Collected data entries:
*** Block opens ***

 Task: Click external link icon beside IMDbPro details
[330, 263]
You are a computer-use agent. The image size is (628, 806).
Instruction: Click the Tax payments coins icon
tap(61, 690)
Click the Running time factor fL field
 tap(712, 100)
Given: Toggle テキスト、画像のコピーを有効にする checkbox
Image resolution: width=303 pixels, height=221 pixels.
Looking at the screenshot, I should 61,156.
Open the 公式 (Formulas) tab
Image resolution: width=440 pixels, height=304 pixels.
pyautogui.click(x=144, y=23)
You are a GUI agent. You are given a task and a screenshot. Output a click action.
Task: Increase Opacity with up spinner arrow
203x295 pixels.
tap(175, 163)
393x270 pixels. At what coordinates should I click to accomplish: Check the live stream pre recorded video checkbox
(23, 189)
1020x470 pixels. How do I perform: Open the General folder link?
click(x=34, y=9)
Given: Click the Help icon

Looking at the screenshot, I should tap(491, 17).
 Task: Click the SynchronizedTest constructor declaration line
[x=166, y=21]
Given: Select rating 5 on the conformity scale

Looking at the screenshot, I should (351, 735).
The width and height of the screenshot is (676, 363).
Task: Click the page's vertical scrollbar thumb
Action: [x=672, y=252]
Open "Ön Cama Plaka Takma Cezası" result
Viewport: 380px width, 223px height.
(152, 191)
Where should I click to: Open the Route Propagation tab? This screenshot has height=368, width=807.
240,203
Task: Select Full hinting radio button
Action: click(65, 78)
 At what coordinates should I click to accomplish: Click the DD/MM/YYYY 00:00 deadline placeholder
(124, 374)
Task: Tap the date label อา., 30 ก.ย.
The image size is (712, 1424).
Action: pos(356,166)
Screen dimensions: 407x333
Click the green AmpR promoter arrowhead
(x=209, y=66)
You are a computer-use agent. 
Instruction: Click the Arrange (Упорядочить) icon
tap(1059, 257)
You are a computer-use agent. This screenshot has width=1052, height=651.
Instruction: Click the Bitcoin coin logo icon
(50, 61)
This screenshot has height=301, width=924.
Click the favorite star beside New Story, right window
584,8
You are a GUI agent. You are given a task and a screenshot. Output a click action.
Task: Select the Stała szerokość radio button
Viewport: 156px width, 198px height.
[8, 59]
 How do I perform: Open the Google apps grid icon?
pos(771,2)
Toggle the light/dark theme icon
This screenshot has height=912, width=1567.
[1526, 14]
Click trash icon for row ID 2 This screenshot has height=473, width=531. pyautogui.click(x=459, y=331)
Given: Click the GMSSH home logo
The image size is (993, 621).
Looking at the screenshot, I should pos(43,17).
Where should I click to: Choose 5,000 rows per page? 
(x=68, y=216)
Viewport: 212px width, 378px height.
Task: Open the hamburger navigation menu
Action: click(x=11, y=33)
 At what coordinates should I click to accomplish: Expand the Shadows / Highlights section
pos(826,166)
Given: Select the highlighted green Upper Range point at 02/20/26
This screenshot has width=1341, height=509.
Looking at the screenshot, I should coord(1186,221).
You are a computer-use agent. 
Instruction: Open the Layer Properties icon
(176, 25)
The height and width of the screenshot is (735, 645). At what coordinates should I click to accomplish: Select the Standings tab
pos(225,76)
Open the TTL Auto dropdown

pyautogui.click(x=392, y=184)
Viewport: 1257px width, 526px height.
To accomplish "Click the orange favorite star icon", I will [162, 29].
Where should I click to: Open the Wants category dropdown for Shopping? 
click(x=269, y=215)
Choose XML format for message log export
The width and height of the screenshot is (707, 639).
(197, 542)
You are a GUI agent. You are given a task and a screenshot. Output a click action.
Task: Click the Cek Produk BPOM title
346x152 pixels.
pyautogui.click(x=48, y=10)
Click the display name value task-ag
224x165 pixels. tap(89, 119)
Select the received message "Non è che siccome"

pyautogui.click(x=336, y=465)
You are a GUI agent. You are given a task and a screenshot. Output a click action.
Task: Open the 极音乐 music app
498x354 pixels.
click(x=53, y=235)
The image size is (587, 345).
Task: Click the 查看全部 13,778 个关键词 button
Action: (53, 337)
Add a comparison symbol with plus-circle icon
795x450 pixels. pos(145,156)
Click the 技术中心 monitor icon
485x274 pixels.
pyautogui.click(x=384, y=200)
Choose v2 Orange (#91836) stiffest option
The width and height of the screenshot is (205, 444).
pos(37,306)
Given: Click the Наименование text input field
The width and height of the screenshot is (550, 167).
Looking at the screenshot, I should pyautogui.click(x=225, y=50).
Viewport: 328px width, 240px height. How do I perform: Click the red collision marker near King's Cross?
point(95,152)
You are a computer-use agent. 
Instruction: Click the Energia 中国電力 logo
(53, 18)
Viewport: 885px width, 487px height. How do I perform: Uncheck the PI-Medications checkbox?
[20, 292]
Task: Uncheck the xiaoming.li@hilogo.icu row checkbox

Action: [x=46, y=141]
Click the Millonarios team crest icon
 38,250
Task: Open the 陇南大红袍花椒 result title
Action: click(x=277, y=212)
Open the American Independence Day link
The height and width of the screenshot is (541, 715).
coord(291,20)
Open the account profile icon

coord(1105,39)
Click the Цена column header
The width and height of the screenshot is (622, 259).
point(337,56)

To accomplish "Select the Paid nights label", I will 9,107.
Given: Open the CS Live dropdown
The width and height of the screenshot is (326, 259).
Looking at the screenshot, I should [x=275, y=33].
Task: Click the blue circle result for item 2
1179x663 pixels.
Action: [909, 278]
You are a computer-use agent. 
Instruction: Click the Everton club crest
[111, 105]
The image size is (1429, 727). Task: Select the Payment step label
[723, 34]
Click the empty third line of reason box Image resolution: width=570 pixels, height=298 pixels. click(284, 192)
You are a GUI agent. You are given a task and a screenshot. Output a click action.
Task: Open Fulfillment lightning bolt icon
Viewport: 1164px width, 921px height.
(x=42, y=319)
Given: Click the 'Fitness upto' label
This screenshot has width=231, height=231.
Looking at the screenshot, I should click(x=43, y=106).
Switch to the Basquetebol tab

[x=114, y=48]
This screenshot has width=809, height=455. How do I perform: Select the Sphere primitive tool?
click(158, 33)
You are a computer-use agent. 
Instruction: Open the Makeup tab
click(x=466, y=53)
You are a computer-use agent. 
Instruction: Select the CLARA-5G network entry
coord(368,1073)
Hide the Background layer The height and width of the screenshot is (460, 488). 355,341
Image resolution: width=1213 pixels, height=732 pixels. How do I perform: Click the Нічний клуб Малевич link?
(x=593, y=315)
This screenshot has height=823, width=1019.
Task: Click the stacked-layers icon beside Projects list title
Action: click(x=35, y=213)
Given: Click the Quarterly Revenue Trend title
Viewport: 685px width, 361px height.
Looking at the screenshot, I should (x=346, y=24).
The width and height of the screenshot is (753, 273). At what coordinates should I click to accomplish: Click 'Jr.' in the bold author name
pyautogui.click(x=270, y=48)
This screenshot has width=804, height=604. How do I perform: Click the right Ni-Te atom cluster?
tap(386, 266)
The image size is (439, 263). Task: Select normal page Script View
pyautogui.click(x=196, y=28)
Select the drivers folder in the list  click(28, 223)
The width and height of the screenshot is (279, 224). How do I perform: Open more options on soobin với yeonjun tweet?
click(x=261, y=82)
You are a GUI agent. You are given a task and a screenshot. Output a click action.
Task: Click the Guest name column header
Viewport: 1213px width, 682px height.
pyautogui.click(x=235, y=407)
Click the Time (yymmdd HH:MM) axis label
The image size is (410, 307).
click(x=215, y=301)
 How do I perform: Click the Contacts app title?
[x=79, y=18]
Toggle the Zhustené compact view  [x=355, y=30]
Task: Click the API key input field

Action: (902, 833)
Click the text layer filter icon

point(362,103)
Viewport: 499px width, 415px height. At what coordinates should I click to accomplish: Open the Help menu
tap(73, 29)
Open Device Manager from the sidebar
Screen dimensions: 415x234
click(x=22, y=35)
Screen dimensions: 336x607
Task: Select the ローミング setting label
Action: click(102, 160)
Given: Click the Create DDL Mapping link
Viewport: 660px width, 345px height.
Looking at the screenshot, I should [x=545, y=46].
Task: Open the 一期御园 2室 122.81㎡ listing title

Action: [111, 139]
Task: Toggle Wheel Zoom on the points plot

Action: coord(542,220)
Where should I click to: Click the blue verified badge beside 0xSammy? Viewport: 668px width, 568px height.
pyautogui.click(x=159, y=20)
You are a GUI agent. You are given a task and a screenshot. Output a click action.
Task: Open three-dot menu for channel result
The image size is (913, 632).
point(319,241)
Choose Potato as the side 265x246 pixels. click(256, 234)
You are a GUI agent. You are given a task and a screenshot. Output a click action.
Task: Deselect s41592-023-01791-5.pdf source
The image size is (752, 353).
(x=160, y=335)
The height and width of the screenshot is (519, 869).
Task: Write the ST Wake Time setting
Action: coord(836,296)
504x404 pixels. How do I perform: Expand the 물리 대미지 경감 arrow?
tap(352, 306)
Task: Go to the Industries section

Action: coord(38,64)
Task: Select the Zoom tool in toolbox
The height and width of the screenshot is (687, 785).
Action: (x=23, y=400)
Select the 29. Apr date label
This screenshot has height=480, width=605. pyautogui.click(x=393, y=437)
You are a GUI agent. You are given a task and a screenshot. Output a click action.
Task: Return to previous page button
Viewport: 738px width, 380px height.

*** Block closes ***

What to work on
The answer must consist of every line above that contains the word "will".

Answer to this exercise
To accomplish "Click the orange favorite star icon", I will [162, 29].
To accomplish "Select the Paid nights label", I will 9,107.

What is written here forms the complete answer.